MADE IN FRANCE: ATELIER BONNEUIL (PART 1)

Unnatural Nature: agricultural landscape studies, 2009 – 2018

My studio is in a village in an industrialized agricultural region of Central France. Living and working in this environment on a day-to-day basis is a whole different experience from being in Wales. The massive visual impact of modern farming practices on the local landscape and wildlife gets thrust upon you. 

Over the past 20 years, because of the severe degradation of nature, there have been reports of up to 80% population loss among birds, reptiles and insects in the UK and Europe. At night, moths are now a rarity.

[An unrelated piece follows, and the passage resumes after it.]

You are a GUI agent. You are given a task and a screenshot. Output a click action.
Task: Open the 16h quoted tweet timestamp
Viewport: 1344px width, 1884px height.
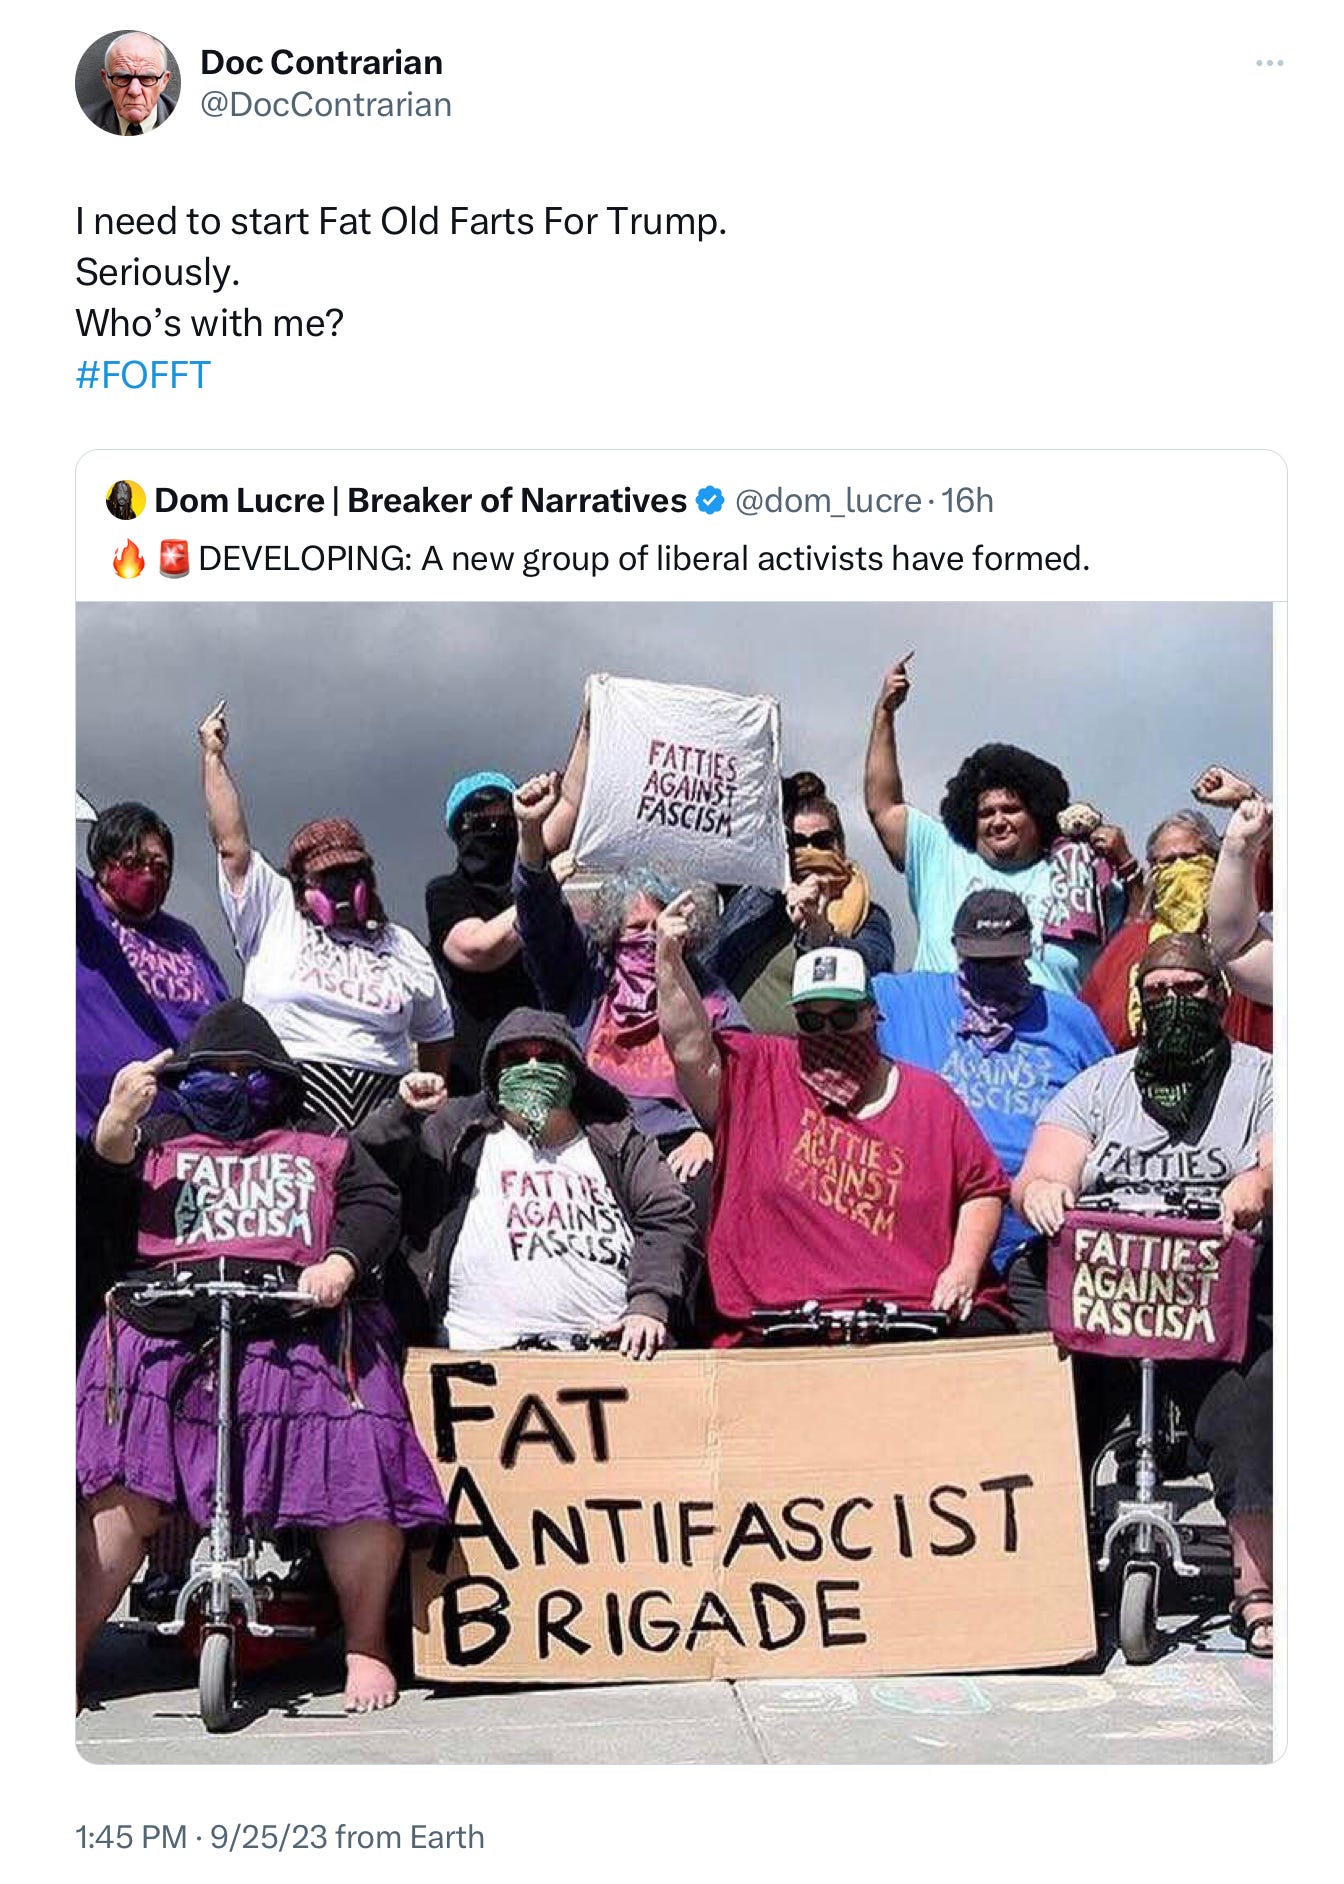967,500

Our house is in the department of Deux-Sèvres on the borders of the Marais Poitevin. It is one of many intensive agri-business regions of France, growing maize, sunflowers and rape and with rapid rotation cropping. With reduced hedgerows, the vast areas of landscape change rapidly. The colour, texture, and surface patterns transform – in a few short weeks – throughout the year.

Nature appears hurried and harried by humanity. An unnatural nature defines the landscape. Farmland is treated like a factory without walls, with its own wind turbine electricity supply, reservoir water, and massive sheds to provide shade for the intensively reared livestock. Consequently, the number of people working the land has reduced dramatically.  

Ravaged and plundered and ripped her and bit her and .. dragged her down“. (from When the Music’s Over, by The Doors). 

An artist with a conscience cannot ignore this desecration. My response is a series entitled Unnatural Nature, using digitised photographic images from my library of landscape studies, treated graphically to highlight the artifice and abstraction of vast fields of monoculture.

Art Gallery copyright Terry W. Scales
Torn Wood Crossing from the ‘We Cannot See the Wood For the Trees’ series, photo print, 2021.
Torn Wood Dreams from the We Cannot See the Wood For the Trees series, photo print, 2021.

MADE IN FRANCE: ATELIER BONNEUIL (Part 2)

We Cannot See the Wood For the Trees: experiments in wood and colour, 2021 onwards

Like Tolkien’s ents, trees stand like visual and functional symbols of nature’s last line of resistance to humanity’s conquest of nature. As long as they are undisturbed, their slow-growing longevity outlasts humans and reminds us how essential they are as a life form in protecting our planet’s ecosystem.

In 2019 I started steam-bending 5-metre-long poplar tree trunks torn into planks and using them to create two large sculptural tableaus – the Pall Bearers of Gaia and Refugee Mother and Child. Both are long-term projects that do not naturally accommodate this artist’s need to exhibit.

For the 2021 Nouvelles Metamorphoses exhibition, I felt a slight deviation was called for and focused instead on exploring the natural rhythmic beauty of the structure of the growth in the wood I was working with. The result was five photographic studies of the heart of ash wood under intense illumination and muted colour. They were submitted to the exhibition as portraits of a fleeting moment in the hidden life of an ash tree. They are, for me, a constant reminder of the natural strength and resilience of trees.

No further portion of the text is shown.